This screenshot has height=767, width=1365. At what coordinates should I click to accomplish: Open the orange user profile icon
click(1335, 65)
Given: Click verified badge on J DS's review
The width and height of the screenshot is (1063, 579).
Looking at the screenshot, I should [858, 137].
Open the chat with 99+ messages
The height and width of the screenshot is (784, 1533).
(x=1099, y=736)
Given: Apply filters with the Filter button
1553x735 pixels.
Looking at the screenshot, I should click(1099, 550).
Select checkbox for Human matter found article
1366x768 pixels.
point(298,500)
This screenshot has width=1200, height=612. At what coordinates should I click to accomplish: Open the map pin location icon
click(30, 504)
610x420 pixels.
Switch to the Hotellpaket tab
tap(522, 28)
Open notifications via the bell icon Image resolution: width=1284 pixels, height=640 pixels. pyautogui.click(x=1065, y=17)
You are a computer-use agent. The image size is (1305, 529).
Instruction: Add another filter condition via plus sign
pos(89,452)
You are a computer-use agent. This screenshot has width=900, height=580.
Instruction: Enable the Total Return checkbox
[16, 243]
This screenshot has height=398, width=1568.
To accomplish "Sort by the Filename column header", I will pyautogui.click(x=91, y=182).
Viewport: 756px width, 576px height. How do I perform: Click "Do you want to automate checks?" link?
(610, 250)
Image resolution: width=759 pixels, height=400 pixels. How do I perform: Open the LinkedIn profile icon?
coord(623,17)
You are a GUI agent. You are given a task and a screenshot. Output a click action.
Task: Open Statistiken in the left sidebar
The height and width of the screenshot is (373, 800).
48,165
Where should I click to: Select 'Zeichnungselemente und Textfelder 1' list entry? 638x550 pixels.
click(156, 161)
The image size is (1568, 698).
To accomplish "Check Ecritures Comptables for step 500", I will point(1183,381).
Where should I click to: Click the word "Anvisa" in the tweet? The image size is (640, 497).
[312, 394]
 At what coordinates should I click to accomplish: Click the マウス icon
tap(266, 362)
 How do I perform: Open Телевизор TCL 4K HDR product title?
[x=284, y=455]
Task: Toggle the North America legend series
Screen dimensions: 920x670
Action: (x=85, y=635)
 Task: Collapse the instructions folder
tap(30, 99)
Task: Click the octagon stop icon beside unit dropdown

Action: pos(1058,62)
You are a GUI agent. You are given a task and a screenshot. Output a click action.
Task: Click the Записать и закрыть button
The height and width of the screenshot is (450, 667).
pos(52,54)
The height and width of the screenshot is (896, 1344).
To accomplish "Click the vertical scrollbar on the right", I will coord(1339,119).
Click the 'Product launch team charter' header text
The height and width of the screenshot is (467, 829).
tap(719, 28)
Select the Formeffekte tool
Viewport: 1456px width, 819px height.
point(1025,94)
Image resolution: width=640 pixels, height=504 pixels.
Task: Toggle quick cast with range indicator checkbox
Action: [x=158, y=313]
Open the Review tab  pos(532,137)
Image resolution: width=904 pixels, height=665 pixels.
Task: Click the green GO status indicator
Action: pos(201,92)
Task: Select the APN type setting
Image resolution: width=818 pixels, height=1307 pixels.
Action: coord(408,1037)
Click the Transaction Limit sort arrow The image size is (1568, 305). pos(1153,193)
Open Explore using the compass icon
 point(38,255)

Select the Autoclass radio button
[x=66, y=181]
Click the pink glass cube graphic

--- --- ---

_Try it:_ Word for word, retype all of the entries above.

_Result of this exercise:_
This screenshot has height=767, width=1365. At what coordinates should I click to accomplish: Open the orange user profile icon
click(1335, 65)
Given: Click verified badge on J DS's review
The width and height of the screenshot is (1063, 579).
Looking at the screenshot, I should [858, 137].
Open the chat with 99+ messages
The height and width of the screenshot is (784, 1533).
(x=1099, y=736)
Given: Apply filters with the Filter button
1553x735 pixels.
Looking at the screenshot, I should click(1099, 550).
Select checkbox for Human matter found article
1366x768 pixels.
point(298,500)
This screenshot has width=1200, height=612. At what coordinates should I click to accomplish: Open the map pin location icon
click(30, 504)
610x420 pixels.
Switch to the Hotellpaket tab
tap(522, 28)
Open notifications via the bell icon Image resolution: width=1284 pixels, height=640 pixels. pyautogui.click(x=1065, y=17)
You are a computer-use agent. The image size is (1305, 529).
Instruction: Add another filter condition via plus sign
pos(89,452)
You are a computer-use agent. This screenshot has width=900, height=580.
Instruction: Enable the Total Return checkbox
[16, 243]
This screenshot has height=398, width=1568.
To accomplish "Sort by the Filename column header", I will pyautogui.click(x=91, y=182).
Viewport: 756px width, 576px height. How do I perform: Click "Do you want to automate checks?" link?
(610, 250)
Image resolution: width=759 pixels, height=400 pixels. How do I perform: Open the LinkedIn profile icon?
coord(623,17)
You are a GUI agent. You are given a task and a screenshot. Output a click action.
Task: Open Statistiken in the left sidebar
The height and width of the screenshot is (373, 800).
48,165
Where should I click to: Select 'Zeichnungselemente und Textfelder 1' list entry? 638x550 pixels.
click(156, 161)
The image size is (1568, 698).
To accomplish "Check Ecritures Comptables for step 500", I will point(1183,381).
Where should I click to: Click the word "Anvisa" in the tweet? The image size is (640, 497).
[312, 394]
 At what coordinates should I click to accomplish: Click the マウス icon
tap(266, 362)
 How do I perform: Open Телевизор TCL 4K HDR product title?
[x=284, y=455]
Task: Toggle the North America legend series
Screen dimensions: 920x670
Action: (x=85, y=635)
 Task: Collapse the instructions folder
tap(30, 99)
Task: Click the octagon stop icon beside unit dropdown

Action: pos(1058,62)
You are a GUI agent. You are given a task and a screenshot. Output a click action.
Task: Click the Записать и закрыть button
The height and width of the screenshot is (450, 667).
pos(52,54)
The height and width of the screenshot is (896, 1344).
To accomplish "Click the vertical scrollbar on the right", I will coord(1339,119).
Click the 'Product launch team charter' header text
The height and width of the screenshot is (467, 829).
tap(719, 28)
Select the Formeffekte tool
Viewport: 1456px width, 819px height.
point(1025,94)
Image resolution: width=640 pixels, height=504 pixels.
Task: Toggle quick cast with range indicator checkbox
Action: [x=158, y=313]
Open the Review tab  pos(532,137)
Image resolution: width=904 pixels, height=665 pixels.
Task: Click the green GO status indicator
Action: pos(201,92)
Task: Select the APN type setting
Image resolution: width=818 pixels, height=1307 pixels.
Action: coord(408,1037)
Click the Transaction Limit sort arrow The image size is (1568, 305). pos(1153,193)
Open Explore using the compass icon
 point(38,255)

Select the Autoclass radio button
[x=66, y=181]
Click the pink glass cube graphic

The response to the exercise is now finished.